__Text passage__
---*---
Re: The original version

In my paper a concept of entity has only intrinsic properties. By intrinsic properties, I mean properties which an entity (or relationship) has itself; intrinsic properties are independent of other concepts. This means that if we have the two concepts C1(id, A1) and C2(id, A2) then there is one concept C(id, A1, A2). The common identifier says this.
So an entity is constructed by the intrinsic properties and the identifier. This entity corresponds to a relation that has an identifier and corresponding mutually independent attributes. This relation satisfies all normal forms and can be decomposed into binary relations (see 6.4 and 6.5 in my paper at http://www.dbdesign11.com ).

In contrast, Anchor Modeling just constructs an entity without any control of the attributes, and then maps the entity to RM. If this entity is in fact constructed from two other entities, then there is the question of what the identifier of the mapped entity identifies?

Now, the authors of Anchor Modeling apply Sixth Normal Form. As I already explained, 6NF does not make sense when we have a relation with mutually independent attributes. 6NF also does not have a technique that shows how to put a relation into 6NF - this problem is left up to the users to solve.
Therefore, in order to do the history of an entity, we must first construct the entity well. I first showed that a different db design is necessary for databases which maintain changes than for databases that do not maintain changes. Also, I showed that the creating of binary structures differs in the two mentioned database types.
---*---
__Entries supplied__
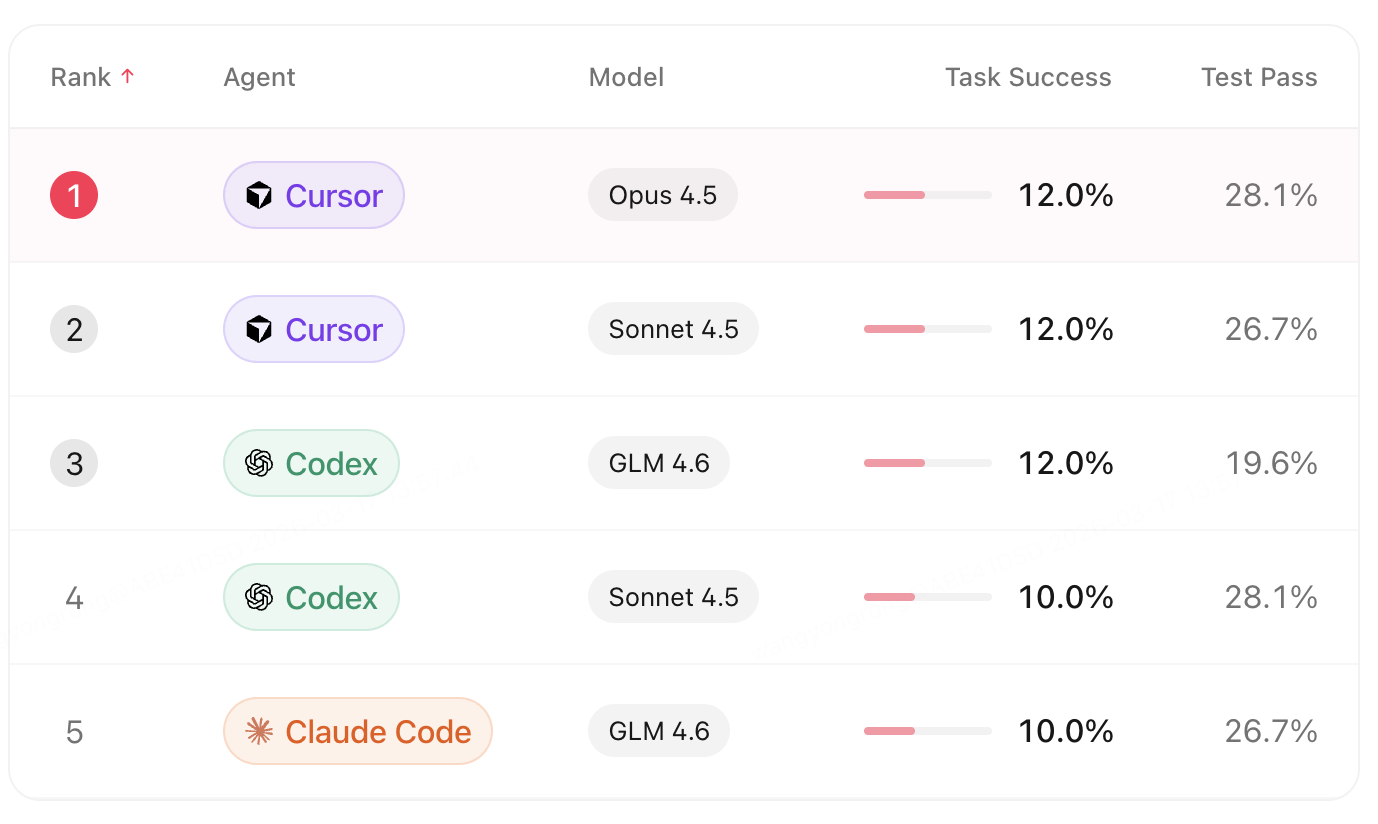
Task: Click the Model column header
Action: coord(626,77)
---*---
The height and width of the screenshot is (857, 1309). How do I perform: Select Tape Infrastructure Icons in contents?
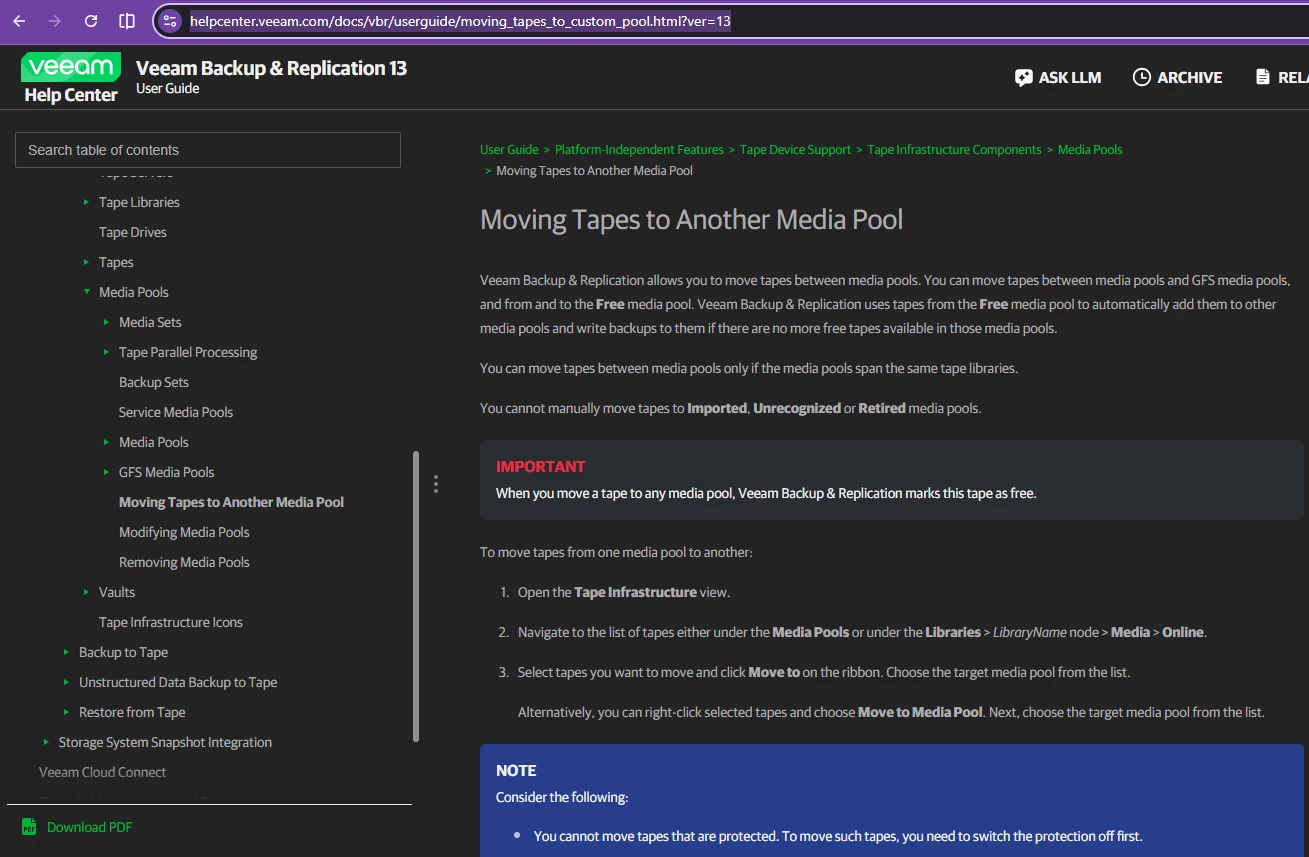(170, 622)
---*---
__Stated problem__
Please set down everything in the Anchor Modeling post above, from "In contrast, Anchor" down to "mapped entity identifies?", word for word.

__Exercise result__
In contrast, Anchor Modeling just constructs an entity without any control of the attributes, and then maps the entity to RM. If this entity is in fact constructed from two other entities, then there is the question of what the identifier of the mapped entity identifies?